The Australian Taxation Office is hoping behavioural analytics will help it respond to an increasing number of fraud and corruption investigations of staff.
A request for information, published late last week, reveals the ATO is under “increased levels of scrutiny” from Australian Commission for Law Enforcement Integrity (ACLEI) and now the newly formed National Anti-Corruption Commission (NACC), which will absorb ACLEI.
Prior to January 2021, the ATO “managed most matters in-house” [pdf], whereas now these matters will be referred to the NACC for investigation.
The ATO said it still needs to supply evidence as part of investigations but said this is harder in an area of online platform use, remote work and greater IT system complexity.
“Since the introduction of these new commissions, there has been an increased level of scrutiny of the ATO,” it said.
“This has resulted in increased requirements to produce evidence, an increase in the number and complexity of internal fraud/corruption investigations, and greater reliance on the use of tools and systems to gather information for these investigations.
“These pressures will continue, with the ATO now expected to meet any requests for information in shorter timeframes.

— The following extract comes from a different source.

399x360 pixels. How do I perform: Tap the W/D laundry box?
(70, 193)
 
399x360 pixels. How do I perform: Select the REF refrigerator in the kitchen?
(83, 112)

“To keep pace with change and to adequately address the risk of internal fraud and corruption in the ATO, we are seeking input from industry to identify opportunities for the ATO to improve insider threat detection for fraudulent or corrupt behaviours.”
In particular, the ATO has flagged behavioural analytics as a technology it wants to use.
It sees behavioural analytics as a way to set guardrails “to assist staff to conduct their daily duties and to provide further mitigations and intervention opportunities” should adverse or unusual patterns be detected.
The ATO said it currently uses “a range of tools and systems to assist in the detection and investigation of internal fraud or corruption incidents” and that it would like to consolidate the stack.
It particularly wants to be able to stop data or information exfiltration by staff, but also to protect staff from fraud or corruption allegations by “providing better assurance around the activities ATO staff undertake to rule out any false allegations quicker.”
It is hoping to capture behavioural data on such things as staff “email usage, instant messaging, websites viewed, application usage, document manipulation, file transfers, printer usage, [and] network traffic”.
The reach of the tools would ideally cover both corporate-owned and BYOD devices used to access ATO resources.
Last year, a joint ACLEI-ATO investigation led to a former ATO staffer facing corruption charges.